Stored data entries
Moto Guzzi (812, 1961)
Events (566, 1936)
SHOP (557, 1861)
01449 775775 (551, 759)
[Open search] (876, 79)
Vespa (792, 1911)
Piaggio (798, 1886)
* * *
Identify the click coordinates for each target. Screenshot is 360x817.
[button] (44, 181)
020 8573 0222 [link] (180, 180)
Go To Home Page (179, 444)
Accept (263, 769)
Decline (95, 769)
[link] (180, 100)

* _ACTION ITEM_
Please write out, exactly as they appear above, only the lines in the stretch from the line with "Moto Guzzi (812, 1961)" through the line with "Piaggio (798, 1886)".

* _SOLUTION FOR THIS PROBLEM_
Moto Guzzi (812, 1961)
Events (566, 1936)
SHOP (557, 1861)
01449 775775 (551, 759)
[Open search] (876, 79)
Vespa (792, 1911)
Piaggio (798, 1886)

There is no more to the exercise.